Hace dos años, la vida de Florencia Comas se apagó de manera trágica, dejando una marca profunda en la comunidad nicoleña. Tenía 27 años cuando fue vista por última vez tras llevar a su hija al jardín y lo que comenzó como una búsqueda desesperada terminó con el hallazgo de su cuerpo en un camino rural de la zona, atado y envuelto en una sábana, determinándose tiempo después mediante la autopsia que su muerte había sido provocada por asfixia.
Aquella tragedia dió paso a un complejo camino judicial, con el avance de la investigación y las pericias correspondientes, sospechosos iniciales como Walter Roberto Solís y Nahuel Siboldi quedaron formalmente sobreseídos y desligados por completo del hecho. La causa se concentró entonces en Jonathan Gabriel Latapié, imputado principal con prisión preventiva; sin embargo, el caso sufrió un giro definitivo a fines de febrero de 2025, cuando Latapié se quitó la vida en su celda del penal de Melchor Romero, extinguiendo la posibilidad de llevar la causa a un juicio oral.
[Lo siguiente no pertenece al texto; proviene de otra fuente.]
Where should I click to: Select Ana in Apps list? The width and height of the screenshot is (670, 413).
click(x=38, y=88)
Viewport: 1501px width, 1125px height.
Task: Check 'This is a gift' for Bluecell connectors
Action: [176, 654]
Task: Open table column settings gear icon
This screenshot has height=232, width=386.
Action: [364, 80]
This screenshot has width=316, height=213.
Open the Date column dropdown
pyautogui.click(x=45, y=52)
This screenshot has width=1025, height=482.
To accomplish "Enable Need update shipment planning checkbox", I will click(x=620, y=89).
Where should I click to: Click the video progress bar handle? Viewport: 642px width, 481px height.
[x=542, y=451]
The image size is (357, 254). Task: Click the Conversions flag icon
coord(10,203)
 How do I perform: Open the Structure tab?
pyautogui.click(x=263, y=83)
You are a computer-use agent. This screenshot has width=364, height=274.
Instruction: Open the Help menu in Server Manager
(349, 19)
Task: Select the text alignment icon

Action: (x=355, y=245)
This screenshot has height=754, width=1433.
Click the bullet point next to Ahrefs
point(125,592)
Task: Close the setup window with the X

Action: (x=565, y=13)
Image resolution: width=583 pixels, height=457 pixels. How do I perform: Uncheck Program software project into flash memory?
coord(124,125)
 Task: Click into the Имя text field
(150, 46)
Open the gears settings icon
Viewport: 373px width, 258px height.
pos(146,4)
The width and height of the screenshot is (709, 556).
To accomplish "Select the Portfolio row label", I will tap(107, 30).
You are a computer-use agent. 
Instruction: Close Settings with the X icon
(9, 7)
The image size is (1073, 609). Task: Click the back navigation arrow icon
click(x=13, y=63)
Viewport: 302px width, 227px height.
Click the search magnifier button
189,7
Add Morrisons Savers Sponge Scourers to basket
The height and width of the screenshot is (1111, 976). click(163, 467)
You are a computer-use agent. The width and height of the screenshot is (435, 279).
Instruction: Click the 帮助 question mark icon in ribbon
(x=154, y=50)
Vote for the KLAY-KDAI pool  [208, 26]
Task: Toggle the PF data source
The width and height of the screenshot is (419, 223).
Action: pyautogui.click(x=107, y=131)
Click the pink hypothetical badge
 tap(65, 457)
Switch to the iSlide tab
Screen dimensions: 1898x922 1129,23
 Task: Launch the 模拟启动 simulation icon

Sin llegar a la instancia de un debate penal frente a la justicia, lo que persiste en la comunidad es la ausencia irreparable de una madre, una hija y una mujer querida por sus allegados. Su historia trascendió las crónicas policiales para convertirse en un hecho grabado en la memoria local.
A 24 meses de su partida, el recuerdo de Florencia se mantiene presente en la ciudad y es una fecha que convoca al acompañamiento y a la reflexión, donde el respeto por la pérdida se transforma en un compromiso de la comunidad para acompañar a su familia y mantener viva su historia.